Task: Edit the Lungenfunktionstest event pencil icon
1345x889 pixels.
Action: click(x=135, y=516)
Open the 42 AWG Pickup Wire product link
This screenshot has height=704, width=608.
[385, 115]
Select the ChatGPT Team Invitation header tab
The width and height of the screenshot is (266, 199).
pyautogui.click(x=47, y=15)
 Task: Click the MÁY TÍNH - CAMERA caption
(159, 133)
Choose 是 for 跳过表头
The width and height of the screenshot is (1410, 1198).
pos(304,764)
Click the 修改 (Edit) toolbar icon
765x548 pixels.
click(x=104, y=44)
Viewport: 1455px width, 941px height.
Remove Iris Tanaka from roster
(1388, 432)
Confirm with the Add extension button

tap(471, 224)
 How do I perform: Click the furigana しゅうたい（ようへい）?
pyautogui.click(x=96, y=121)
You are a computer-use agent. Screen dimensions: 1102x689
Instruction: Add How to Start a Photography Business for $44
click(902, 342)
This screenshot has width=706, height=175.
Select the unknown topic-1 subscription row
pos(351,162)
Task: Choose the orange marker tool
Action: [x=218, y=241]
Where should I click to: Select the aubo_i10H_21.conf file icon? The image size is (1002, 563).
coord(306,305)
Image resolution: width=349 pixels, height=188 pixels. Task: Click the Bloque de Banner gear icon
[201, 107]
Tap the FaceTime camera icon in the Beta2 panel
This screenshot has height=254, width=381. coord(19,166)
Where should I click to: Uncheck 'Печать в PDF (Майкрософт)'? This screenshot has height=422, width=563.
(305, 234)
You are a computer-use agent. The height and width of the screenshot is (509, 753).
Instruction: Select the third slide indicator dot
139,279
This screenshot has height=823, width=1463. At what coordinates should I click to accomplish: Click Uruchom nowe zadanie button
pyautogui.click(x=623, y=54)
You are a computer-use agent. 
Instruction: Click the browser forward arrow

### Problem to work on
Find every line of the data above that contains the word "icon" and copy each of those lines.

### Written solution
Task: Edit the Lungenfunktionstest event pencil icon
Click the 修改 (Edit) toolbar icon
Where should I click to: Select the aubo_i10H_21.conf file icon? The image size is (1002, 563).
Image resolution: width=349 pixels, height=188 pixels. Task: Click the Bloque de Banner gear icon
Tap the FaceTime camera icon in the Beta2 panel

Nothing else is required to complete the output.